A group of three MU life scientists using fibroblasts harvested from pigs’ connective tissue have created stem cells that they say may advance efforts to overcome “differentiation” problems holding back stem-cell therapies.
Stem cells are so called because their ability to differentiate into any cell type places them at the beginning, or stem, of all cell generation. They are of intense interest to researchers, who say stem cells are poised to play a role in tissue or organ regeneration, could be used to treat brain disorders such as Alzheimer’s and Parkinson’s, could help replace diseased heart tissue in those with cardiac illnesses, could boost insulin-producing cells in Type 1 diabetics and could unravel mysteries related to cells’ genetic coding.
Key to realizing this potential, says R. Michael Roberts, Curator’s Professor of Animal Science and Biochemistry at MU and member of the National Academy of Sciences, is controlling the signals that guide stem cell’s differentiation. “Right now, we researchers have not answered questions concerning how to make stem cells develop into just one type of cell, such as those of liver, kidney or blood cells, rather than a mixture,” Roberts says. But, he adds, they’re getting closer.
In a new study, Toshihiko Ezashi, a research assistant professor of animal sciences, took fibroblasts, cells found in connective tissue, from a fetal pig. Ezashi, along with Roberts and Bhanu Telugu, a postdoctoral fellow in animal sciences, then inserted four “re-programming” genes into those fibroblasts.
After the procedure, the scientists found the fibroblasts now “believed” they were stem cells, and took on many of the properties of stem cells derived from embryos. Like embryonic stem cells, for example, their re-programmed fibroblasts could now differentiate into many, possibly all, of the more than 250 cell types found in the body of an adult pig.
Researchers refer to cells of this type as “induced pluripotent stem cells,” so called because they are not derived from embryos and no cloning technique is used to obtain them.

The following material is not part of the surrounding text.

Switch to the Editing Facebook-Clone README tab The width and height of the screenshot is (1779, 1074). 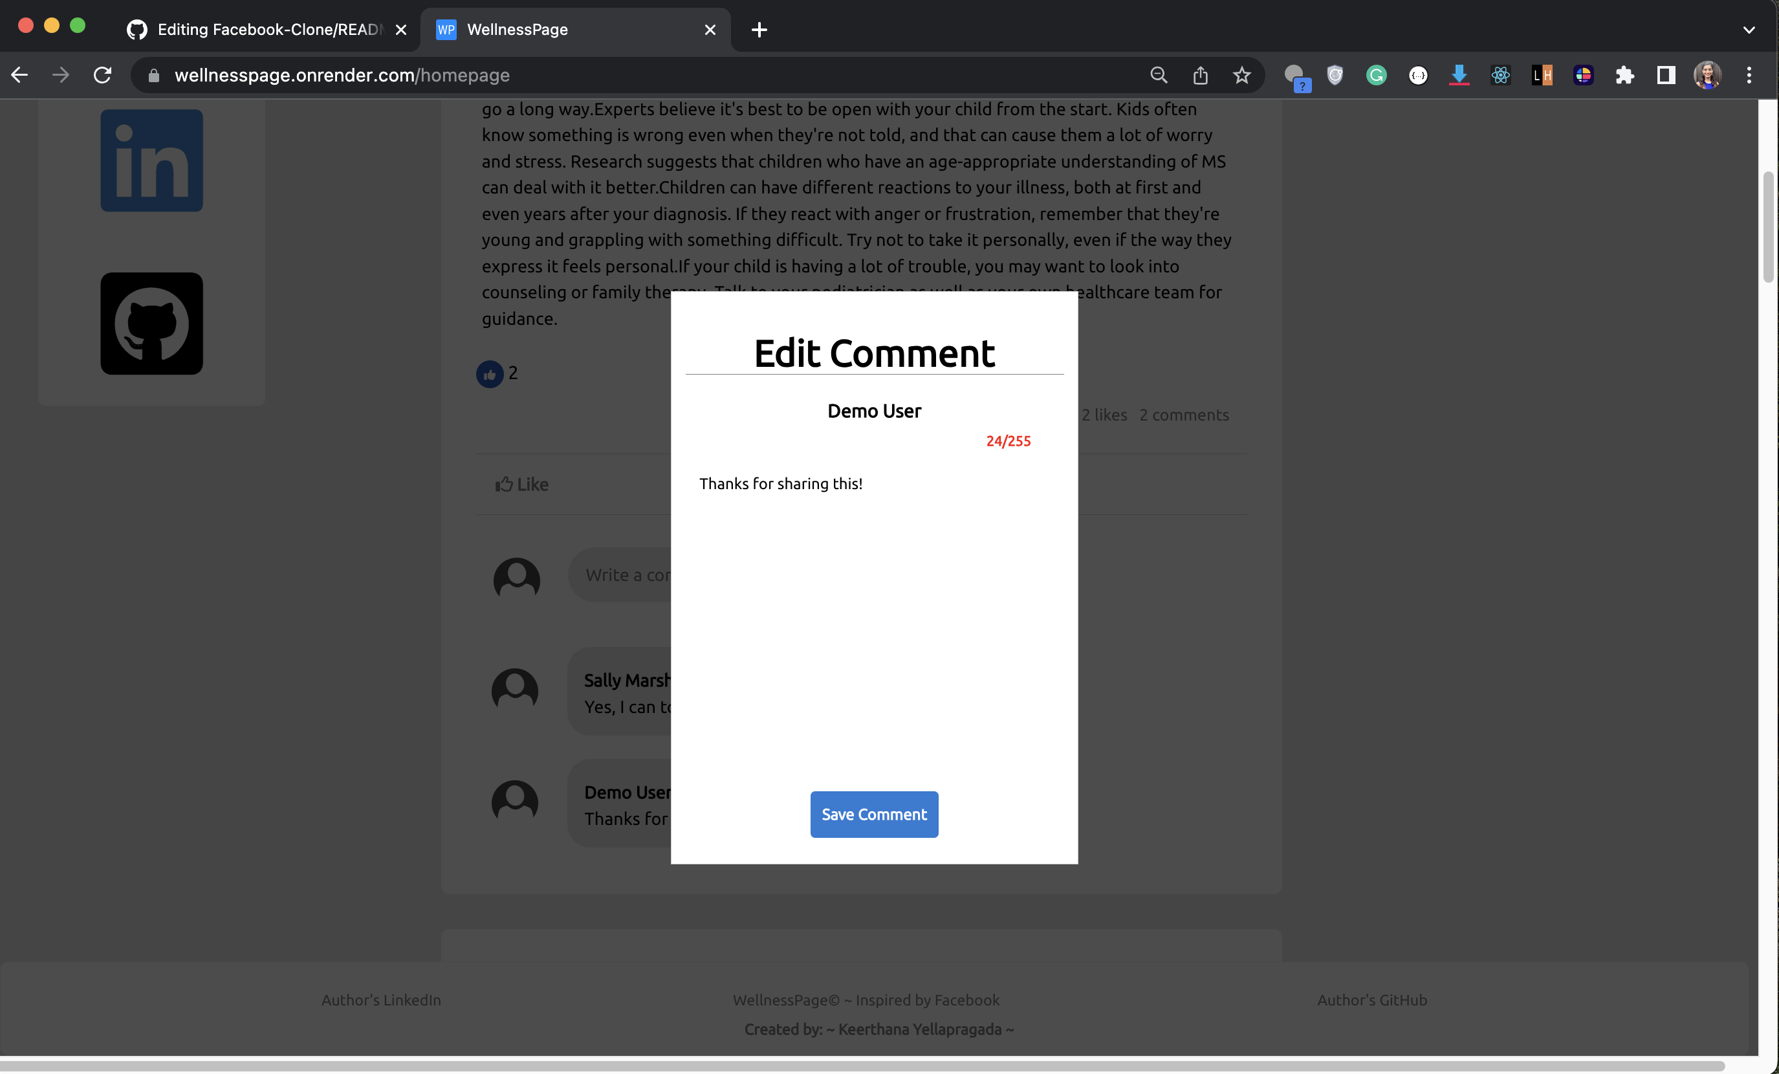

“Now that we have been able to turn regular cells into stem cells, we need to learn how to make the right type of tissue and then test putting that new tissue back into the animal,” Roberts says.
This will have the dual benefit of not only advancing scientists’ understanding of differentiation, but of providing a valuable non-human research model for future studies, Roberts says.
“The pig is a good model because it resembles the human much more than does the mouse. It lives a long time, and it would be possible, in this case, to create stem cells from a very young pig, even a newborn pig, to develop these pluripotent cells. [We can] then use them as a course of tissue grafts to follow the safety and efficiency of these cells—in other words, whether these cells work—in the pig as it grows older.”